Wednesday, January 12, 2011

What does “Done” mean?

It starts with a team conversation...

One of my favorite team conversations that generated by the Scrum framework is one that occurs at the beginning of a Scrum project.  It’s the team discussion and subsequent agreement of what the word “Done” means.

A Scrum Team is supposed to produce potentially shippable code at the end of every Sprint.  This means that any stories (requirements) that the team commits to must be full implemented, documented, tested, etc within the time-boxed Sprint.  The stories must be DONE. Done can and often is defined differently by each team.  Minimally, Done means that the story committed to is coded and fully tested.  A story really can’t be potentially shippable if it isn’t coded and tested.  

Done is demonstrated during the Sprint Review, where working code is demonstrated the business owners and everyone else in attendance.   A story isn’t complete unless it satisfies the definition of “done”.  In fact, Scrum will not credit the team with story points unless a story is, in fact, “done” (and accepted by the Product Owner).  

Each Pilot team that I observed went through similar discussions about “done”.  Because Scrum was new to the teams, the initial definition of “Done” was a bit loose:  there was general agreement that a story was “Done” if it was coded and tested.    Over the course of the first Sprint Planning and the start of the Sprint 1, it often became apparent how loose that definition of Done actually was.  

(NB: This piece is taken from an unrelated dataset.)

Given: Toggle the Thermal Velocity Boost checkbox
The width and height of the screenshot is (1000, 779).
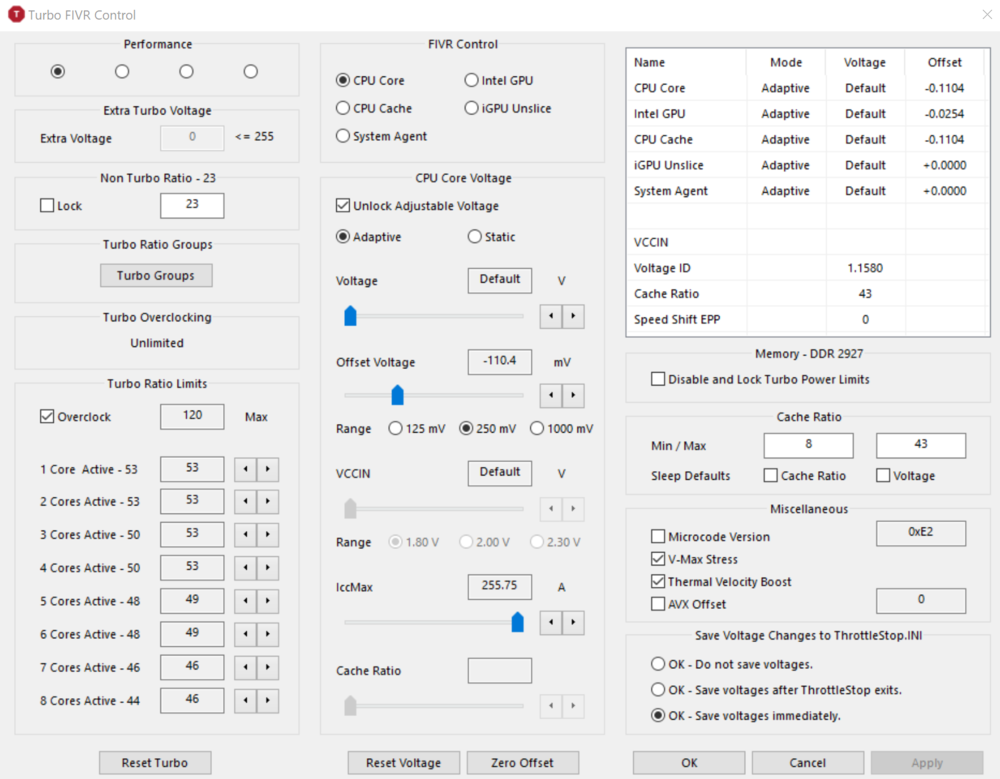Looking at the screenshot, I should (658, 582).
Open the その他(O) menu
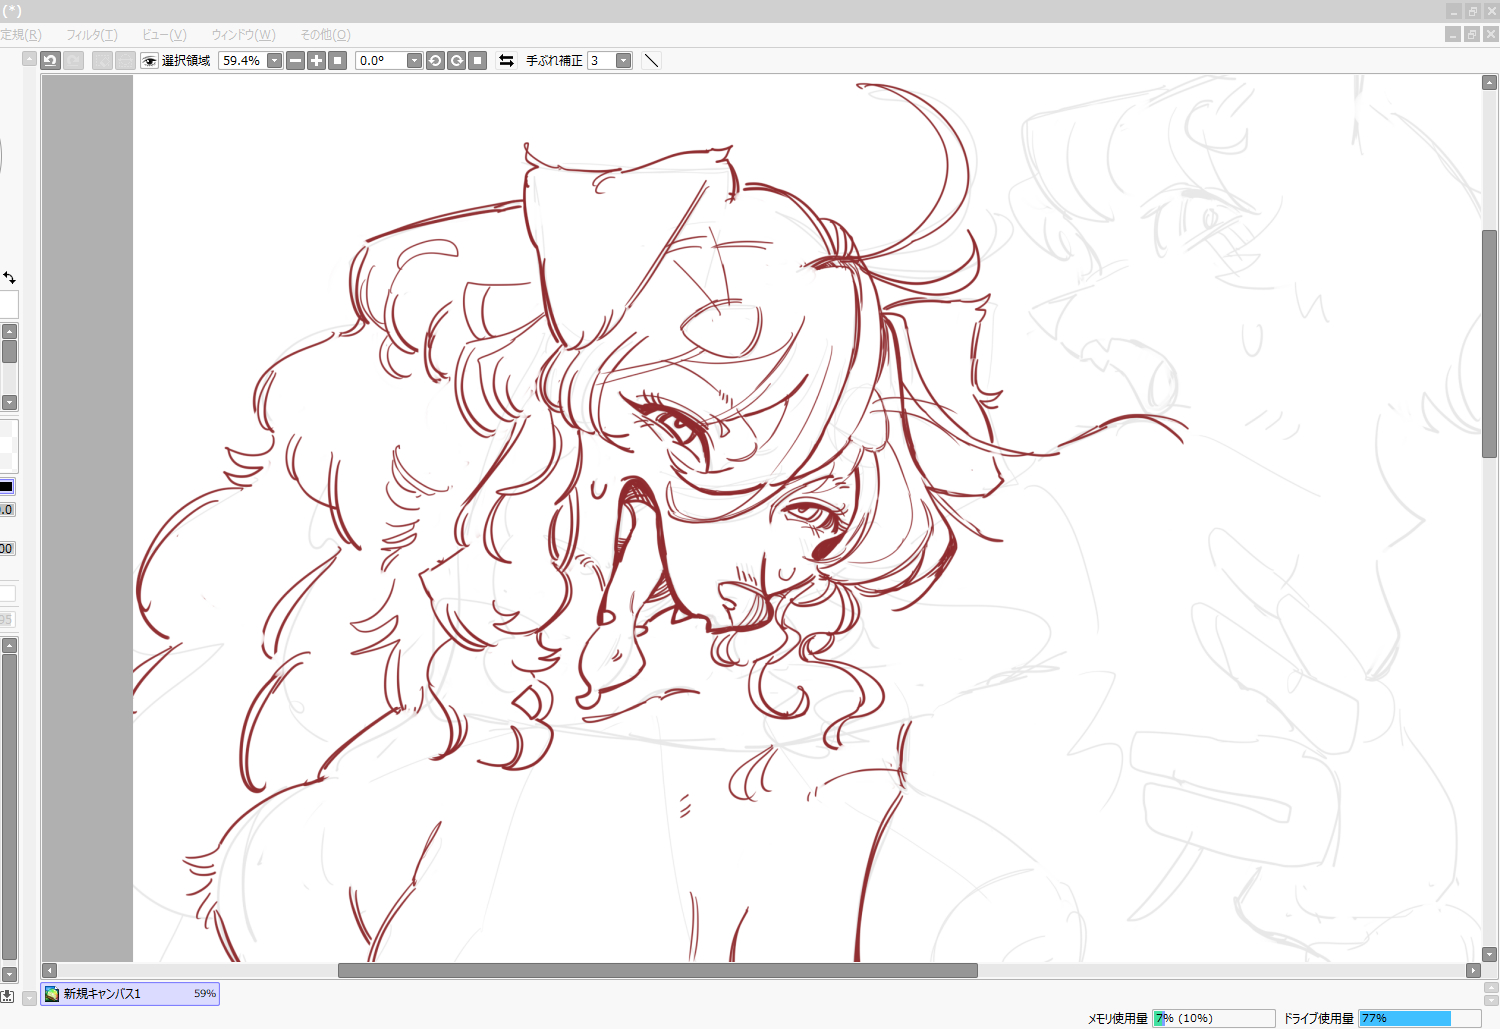Image resolution: width=1500 pixels, height=1029 pixels. pos(325,35)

The Product Owner and Team conversation for story acceptance criteria was one of the main catalysts for Done refinement.   As each member of the cross-functional team discussed the stories they were committing to, it was quickly realized that the initial definition of done left many questions unanswered.  Product areas such as documentation (what kind? what level?), training (again, what kind?), automated tests (how much should be automated? what platforms should be tested? what web browser? what about performance testing?) and bugs (should all be fixed?  just blockers? more than just blockers?) all had questions that needed answers.  

Over the period of a month or so, the teams each refined the meaning of Done.  The process of discussing, debating, and ultimately answering these questions helped the group grow into a high performance team.  This was very important to the success of the effort, as with Scrum the commitment to delivering a story is a team commitment, rather than an individual one.

A Great Habit

I think most would agree that it’s great to get in the habit of fully completing work, versus completing 80% of the work and leaving the remaining 20% for some time “later”, during the release end-game, or perhaps never (thereby wasting effort).  With Scrum, producing done work is essential to the process. In the pilots, I’ve noticed a tendency for teams to commit to too many story points during a Sprint, ultimately leaving one or two stories partially finished, though the team put in often heroic effort to meet the original commitment.  The unfinished stories were fortunately completed in the next sprint, but the fact that they were not complete often defeated the “potential” from the potentially shippable product.   One way to deal with this is for the team to sequentially complete stories within the sprint, never starting a new story until the current story is Done.  This isn’t always practical, or efficient, but the team should be aware of the story bleed and velocity drag that partially implemented stories create.  Alternately, it is perhaps better to commit to fewer story points per sprint and fill in any capacity with product maintenance or backlog grooming or architectural spikes.    These are team decisions that can be considered during Sprint Planning or during the Sprint Retrospective.

Agility

For me, the concept of Done is the key foundational principal that  makes Scrum agile.  At the end of a Sprint all stories are fully completed, thus potentially shippable.  This fact, coupled with a short development iteration, offers the business frequent predictable time windows in which to re-prioritize work or introducing completely new requirements.  Scrum allows an organization frequent opportunities to, in contemporary terms,  pivot.  Easily and readily shifting priorities with minimal impact to productivity is one of the primary mechanisms through which an engineering organization gains agility.